I wasn’t even able to consider throwing some of this stuff out: the jeans I bought on the way to the bar with my ex and my best friend, who died just a few months later; the denim miniskirt that I wore the entire summer of 2008; the Hooters Taipei tank that I used for my Halloween costume. Getting rid of things like that felt like giving up those six years, and who would I be without them?
But I’ve gotten fatter on American food and those clothes don’t fit anymore, and little by little, I am settling down here. I got some new jeans and new skirts, and I retired the most sentimental items to my giant rosewood chest. I packed up two big, black plastic bags full of other clothes, and if they don’t get sold in our yard sale, they’ll end up at a thrift store.
I had a kind of unsettling epiphany when I folded up a a pretty little leopard-print cocktail dress that I’d worn on Valentine’s Day in Shanghai in 2010, and I realized that my memory of that night seemed more like a scene from a movie. I felt detached from that experience, like that woman who had run amok as an expat in China was some exotic creature who has no relation to me here in this small Virginia town, 31, working 9-5 in a corporate job, falling asleep watching movies on Friday nights. My emotions lurched and I felt nauseous, but the dress is going to Goodwill.
Who am I?!
I also put all my photo albums and old diaries in the chest where I won’t be so easily tempted to spend a lonely evening wallowing in past lives.
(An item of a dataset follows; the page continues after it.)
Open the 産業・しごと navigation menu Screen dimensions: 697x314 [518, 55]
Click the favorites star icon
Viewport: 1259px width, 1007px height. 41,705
That has less to do with where I am emotionally and mentally right now, and more to do with me just being a sentimental dork who can’t walk past my high school scrapbook without taking a peek and spending the rest of the night Facebook-stalking people I went on a field trip with 15 years ago.
It was hard to make a decision about my books, but I finally have to admit to myself that I am not going to read The Idiot’s Guide to Judaism, Understanding Symbolic Logic, The Complete Stories and Poems of Edgar Allan Poe, or Sophie’s World, and while we’re at it, Infinite Jest has been taking up a whole lot of space for more than a year now. Obviously, I buy a lot of books that I think I should read and enjoy, but I never get around to many of them. If I hadn’t felt like I needed to keep up appearances, I’d probably have lined my shelves with self-help books and novels by non-Western women writers.
Right now, I’m just deciding how to get rid of everything: ebay, a yard sale, or a thrift store. I think it’d be not-so-smart to just get rid of the books and nicer clothes without trying to get a little something for them, but I hate feeling skeezy and cheap and I’d love to clear out this place as fast as possible.
I gotta give props to Gretchen Rubin at The Happiness Project. I finally got around to reading her book by the same name, and while I wasn’t inspired to tackle a year-long happiness project of my own, I was glad to spend a few days with someone optimistic (that’s a metaphor: I spend a few days reading the book, not actually hanging out with Gretchen Rubin) and just so damn excited about cleaning out closets. I only have a passing interest in feng shui, but I am downright superstitious and I think getting rid of old stuff and keeping all your other stuff organized is just plain good for the soul. And if the question still remains as to why classic happiness thinkers and philosophers didn’t talk about the important of cleaning, my answer is because they either had housekeepers or were men, but either way, didn’t have to worry about it.
As for me and my house, we are getting shit done.